*Exercise prompt*. How many lines in the material below contain the word "Enable"? Reply with the number alone.

*Data supplied*.
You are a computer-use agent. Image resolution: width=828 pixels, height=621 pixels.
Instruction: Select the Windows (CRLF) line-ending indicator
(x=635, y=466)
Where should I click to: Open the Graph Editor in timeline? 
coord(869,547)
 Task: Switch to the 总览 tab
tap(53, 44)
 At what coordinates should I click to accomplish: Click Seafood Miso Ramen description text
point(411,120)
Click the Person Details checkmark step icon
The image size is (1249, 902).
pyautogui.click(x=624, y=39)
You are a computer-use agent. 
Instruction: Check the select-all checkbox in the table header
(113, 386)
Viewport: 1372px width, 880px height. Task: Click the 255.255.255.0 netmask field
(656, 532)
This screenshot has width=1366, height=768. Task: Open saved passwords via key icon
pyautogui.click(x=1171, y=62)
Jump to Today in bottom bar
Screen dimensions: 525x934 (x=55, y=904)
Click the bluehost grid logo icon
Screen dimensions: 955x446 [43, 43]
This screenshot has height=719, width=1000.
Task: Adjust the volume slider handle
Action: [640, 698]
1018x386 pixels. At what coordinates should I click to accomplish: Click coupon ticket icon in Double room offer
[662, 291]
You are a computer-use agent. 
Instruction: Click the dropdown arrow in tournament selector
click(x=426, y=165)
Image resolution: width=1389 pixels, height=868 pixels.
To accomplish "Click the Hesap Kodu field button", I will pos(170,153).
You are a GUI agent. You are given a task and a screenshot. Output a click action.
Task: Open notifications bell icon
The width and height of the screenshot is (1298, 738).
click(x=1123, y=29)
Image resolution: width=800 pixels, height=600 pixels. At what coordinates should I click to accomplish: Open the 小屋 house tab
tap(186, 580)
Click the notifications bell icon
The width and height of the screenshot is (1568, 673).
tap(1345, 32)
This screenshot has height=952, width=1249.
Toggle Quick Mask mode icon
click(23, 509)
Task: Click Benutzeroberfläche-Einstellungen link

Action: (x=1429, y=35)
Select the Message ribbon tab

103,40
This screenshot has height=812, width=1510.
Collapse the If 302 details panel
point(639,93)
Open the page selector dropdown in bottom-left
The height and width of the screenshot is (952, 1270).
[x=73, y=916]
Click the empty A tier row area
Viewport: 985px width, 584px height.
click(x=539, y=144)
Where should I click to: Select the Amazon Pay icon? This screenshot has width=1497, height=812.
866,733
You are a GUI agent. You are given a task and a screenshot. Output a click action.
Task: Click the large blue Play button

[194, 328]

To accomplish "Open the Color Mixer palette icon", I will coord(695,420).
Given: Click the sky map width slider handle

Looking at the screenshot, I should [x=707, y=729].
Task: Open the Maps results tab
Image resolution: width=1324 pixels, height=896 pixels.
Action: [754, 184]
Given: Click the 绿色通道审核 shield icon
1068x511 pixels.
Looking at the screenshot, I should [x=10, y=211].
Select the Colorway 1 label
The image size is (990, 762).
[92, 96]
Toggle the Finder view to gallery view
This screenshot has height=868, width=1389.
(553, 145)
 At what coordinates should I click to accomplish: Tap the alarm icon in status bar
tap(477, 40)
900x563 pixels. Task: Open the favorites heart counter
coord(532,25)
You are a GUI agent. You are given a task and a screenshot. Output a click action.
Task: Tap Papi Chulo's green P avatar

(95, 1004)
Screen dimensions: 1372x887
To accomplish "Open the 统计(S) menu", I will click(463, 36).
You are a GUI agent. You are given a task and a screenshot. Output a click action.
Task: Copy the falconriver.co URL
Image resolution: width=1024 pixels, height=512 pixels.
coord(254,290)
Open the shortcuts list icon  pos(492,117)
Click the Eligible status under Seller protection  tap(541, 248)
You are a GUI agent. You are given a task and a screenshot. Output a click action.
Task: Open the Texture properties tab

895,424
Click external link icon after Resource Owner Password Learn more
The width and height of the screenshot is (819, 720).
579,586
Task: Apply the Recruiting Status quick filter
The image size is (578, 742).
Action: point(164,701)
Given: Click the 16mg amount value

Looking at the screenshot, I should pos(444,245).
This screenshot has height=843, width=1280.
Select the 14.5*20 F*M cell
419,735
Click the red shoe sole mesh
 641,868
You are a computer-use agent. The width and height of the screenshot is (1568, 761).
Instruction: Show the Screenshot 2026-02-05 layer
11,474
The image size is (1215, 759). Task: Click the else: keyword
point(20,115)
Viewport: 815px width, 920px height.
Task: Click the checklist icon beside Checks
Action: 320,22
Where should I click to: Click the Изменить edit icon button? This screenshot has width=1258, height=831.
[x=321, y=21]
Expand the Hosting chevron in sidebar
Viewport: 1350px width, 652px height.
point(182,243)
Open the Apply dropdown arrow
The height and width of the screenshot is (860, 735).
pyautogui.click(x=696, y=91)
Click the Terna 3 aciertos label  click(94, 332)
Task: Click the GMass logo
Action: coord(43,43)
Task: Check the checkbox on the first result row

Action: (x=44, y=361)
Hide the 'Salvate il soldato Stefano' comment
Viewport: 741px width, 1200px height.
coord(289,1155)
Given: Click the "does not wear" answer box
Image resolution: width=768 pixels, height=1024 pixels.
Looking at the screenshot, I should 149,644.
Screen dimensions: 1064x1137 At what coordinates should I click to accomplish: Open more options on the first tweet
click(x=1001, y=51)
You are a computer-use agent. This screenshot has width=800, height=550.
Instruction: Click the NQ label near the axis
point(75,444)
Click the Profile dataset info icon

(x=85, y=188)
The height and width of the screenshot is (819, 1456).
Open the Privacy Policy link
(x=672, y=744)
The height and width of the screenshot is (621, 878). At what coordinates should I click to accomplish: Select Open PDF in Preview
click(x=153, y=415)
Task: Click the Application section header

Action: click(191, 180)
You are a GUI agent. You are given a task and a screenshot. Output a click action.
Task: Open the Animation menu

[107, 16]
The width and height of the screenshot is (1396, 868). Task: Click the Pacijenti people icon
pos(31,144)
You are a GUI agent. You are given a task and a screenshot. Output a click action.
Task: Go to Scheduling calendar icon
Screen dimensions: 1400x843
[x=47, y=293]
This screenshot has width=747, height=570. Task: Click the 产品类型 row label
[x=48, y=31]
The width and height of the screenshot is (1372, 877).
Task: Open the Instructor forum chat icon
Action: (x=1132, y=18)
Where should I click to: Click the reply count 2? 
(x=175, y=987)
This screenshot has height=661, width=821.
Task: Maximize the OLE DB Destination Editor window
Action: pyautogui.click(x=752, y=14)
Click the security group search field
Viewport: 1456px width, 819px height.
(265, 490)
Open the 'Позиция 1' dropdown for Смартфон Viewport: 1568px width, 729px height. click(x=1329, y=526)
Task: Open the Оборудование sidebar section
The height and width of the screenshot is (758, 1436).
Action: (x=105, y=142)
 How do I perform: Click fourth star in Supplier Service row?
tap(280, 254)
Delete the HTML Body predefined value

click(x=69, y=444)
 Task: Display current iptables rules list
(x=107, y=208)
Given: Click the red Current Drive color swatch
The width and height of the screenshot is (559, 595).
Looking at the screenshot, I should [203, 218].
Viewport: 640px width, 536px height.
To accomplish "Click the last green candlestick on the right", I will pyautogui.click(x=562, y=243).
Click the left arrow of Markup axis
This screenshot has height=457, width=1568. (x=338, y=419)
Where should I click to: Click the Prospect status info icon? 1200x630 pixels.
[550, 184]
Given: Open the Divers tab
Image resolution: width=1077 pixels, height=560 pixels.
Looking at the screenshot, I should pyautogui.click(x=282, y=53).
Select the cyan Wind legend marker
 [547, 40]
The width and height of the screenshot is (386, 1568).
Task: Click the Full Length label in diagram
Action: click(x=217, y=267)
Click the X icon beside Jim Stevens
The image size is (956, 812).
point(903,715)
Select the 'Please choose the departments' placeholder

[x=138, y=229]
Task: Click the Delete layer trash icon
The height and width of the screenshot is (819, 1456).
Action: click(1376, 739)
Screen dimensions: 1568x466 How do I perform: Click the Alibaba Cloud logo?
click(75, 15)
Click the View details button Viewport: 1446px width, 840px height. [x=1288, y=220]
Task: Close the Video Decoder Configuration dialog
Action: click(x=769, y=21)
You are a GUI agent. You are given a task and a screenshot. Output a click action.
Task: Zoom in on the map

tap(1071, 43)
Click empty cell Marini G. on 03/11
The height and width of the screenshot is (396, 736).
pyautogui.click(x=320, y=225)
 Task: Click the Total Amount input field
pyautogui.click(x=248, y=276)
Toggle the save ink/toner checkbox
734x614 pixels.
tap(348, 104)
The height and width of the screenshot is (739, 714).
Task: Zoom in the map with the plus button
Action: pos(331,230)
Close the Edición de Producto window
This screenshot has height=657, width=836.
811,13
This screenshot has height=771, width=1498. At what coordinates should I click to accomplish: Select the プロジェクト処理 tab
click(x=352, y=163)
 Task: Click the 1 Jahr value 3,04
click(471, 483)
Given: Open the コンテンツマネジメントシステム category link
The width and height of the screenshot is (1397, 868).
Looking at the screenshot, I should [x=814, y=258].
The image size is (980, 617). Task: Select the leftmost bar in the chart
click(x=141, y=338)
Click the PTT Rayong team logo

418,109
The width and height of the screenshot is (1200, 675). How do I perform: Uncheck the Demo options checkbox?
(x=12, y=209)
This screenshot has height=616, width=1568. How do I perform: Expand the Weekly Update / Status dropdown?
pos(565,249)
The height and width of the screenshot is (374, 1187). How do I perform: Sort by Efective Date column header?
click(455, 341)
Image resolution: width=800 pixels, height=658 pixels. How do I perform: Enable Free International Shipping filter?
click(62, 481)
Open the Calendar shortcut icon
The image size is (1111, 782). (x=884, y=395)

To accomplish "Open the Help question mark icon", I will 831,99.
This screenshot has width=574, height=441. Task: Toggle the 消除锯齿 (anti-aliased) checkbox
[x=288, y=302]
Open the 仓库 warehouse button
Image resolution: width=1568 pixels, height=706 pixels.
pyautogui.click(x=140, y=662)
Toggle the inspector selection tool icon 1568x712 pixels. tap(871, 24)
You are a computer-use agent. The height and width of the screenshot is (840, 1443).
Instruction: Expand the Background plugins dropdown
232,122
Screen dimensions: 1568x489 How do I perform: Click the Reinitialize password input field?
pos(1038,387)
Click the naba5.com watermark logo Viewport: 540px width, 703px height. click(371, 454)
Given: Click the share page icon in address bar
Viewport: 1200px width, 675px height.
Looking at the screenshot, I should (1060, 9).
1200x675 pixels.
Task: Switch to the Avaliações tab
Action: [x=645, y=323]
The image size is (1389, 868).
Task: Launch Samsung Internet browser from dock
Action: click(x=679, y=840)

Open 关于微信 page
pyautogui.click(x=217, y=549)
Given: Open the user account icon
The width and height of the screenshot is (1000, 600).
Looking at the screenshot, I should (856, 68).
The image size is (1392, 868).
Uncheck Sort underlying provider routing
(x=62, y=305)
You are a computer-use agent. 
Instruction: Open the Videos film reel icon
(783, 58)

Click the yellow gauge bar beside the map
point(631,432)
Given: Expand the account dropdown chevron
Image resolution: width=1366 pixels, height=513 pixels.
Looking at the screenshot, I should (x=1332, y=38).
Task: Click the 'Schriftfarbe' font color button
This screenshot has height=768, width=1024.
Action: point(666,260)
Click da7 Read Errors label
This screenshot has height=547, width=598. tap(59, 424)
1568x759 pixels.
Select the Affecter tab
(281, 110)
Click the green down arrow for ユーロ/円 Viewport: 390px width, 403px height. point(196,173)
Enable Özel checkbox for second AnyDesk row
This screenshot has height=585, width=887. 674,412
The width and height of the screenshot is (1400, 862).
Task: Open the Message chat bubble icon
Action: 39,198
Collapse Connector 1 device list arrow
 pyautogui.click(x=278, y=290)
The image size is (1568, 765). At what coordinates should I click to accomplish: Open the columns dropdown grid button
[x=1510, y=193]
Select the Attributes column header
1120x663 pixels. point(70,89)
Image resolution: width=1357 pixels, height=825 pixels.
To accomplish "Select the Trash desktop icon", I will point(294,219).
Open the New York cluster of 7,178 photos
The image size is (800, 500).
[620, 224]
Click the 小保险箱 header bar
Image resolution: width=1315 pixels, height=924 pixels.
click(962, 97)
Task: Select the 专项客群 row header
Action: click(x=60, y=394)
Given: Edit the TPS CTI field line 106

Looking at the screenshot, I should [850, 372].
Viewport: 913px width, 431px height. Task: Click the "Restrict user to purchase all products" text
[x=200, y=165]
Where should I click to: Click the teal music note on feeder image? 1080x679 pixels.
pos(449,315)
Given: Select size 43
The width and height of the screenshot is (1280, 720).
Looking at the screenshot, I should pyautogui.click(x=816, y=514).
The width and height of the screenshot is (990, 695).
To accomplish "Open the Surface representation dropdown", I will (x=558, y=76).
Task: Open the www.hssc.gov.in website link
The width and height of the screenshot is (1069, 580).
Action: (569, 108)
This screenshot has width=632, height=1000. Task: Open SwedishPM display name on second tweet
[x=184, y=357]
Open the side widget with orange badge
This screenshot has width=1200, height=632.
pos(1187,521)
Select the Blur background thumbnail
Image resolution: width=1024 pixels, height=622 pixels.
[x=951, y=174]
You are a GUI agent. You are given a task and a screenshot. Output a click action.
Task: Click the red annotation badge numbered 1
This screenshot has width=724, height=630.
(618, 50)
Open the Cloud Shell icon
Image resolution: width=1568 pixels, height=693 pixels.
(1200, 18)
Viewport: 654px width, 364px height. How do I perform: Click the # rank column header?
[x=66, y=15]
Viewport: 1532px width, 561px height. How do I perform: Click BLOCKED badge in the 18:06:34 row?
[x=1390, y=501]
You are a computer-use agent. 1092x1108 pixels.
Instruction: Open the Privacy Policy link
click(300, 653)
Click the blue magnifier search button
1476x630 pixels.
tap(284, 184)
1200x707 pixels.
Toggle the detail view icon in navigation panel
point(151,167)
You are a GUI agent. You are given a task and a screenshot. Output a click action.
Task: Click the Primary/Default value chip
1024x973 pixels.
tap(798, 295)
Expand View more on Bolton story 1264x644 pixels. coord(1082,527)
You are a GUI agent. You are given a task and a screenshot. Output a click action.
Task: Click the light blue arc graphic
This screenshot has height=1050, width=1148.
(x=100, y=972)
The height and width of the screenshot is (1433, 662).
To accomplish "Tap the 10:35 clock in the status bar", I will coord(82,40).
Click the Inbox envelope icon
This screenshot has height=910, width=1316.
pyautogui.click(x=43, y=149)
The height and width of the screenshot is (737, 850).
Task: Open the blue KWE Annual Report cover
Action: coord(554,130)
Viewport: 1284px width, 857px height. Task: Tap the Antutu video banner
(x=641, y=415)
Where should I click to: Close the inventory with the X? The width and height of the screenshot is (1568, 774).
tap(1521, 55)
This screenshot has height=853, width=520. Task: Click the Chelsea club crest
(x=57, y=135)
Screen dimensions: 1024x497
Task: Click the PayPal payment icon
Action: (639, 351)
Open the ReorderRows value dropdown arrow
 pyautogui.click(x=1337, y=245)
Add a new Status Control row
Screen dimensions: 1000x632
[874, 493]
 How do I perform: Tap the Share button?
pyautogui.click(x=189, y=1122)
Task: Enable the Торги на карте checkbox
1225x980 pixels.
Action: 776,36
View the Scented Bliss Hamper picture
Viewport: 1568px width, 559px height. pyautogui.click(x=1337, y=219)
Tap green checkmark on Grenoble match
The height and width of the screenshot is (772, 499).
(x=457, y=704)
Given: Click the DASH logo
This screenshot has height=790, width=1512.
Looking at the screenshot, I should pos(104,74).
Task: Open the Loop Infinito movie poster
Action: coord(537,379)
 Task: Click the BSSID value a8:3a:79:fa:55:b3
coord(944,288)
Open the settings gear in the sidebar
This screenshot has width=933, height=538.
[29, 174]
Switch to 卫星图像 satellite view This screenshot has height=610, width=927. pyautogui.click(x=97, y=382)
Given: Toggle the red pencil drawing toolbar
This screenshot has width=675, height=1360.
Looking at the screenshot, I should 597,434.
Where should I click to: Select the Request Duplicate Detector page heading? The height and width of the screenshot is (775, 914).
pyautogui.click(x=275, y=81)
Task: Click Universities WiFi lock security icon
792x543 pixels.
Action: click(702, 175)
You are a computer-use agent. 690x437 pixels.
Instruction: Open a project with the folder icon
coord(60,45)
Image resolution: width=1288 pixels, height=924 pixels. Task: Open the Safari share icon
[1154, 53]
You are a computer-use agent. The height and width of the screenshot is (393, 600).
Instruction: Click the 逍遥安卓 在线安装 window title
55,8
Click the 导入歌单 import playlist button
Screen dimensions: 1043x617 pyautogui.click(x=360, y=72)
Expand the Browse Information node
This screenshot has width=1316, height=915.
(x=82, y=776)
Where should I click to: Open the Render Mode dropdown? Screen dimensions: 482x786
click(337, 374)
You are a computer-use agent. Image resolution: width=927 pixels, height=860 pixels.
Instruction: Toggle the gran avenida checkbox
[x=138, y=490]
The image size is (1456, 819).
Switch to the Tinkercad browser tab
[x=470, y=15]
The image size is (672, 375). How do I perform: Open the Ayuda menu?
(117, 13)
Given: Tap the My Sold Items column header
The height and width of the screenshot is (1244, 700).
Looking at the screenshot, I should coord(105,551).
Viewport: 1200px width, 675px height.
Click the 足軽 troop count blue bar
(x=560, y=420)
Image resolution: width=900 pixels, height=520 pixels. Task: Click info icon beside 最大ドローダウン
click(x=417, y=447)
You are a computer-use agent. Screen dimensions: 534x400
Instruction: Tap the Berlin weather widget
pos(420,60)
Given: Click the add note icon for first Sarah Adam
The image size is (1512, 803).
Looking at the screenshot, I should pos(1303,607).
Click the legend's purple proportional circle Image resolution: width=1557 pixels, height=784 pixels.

*Final answer*. 3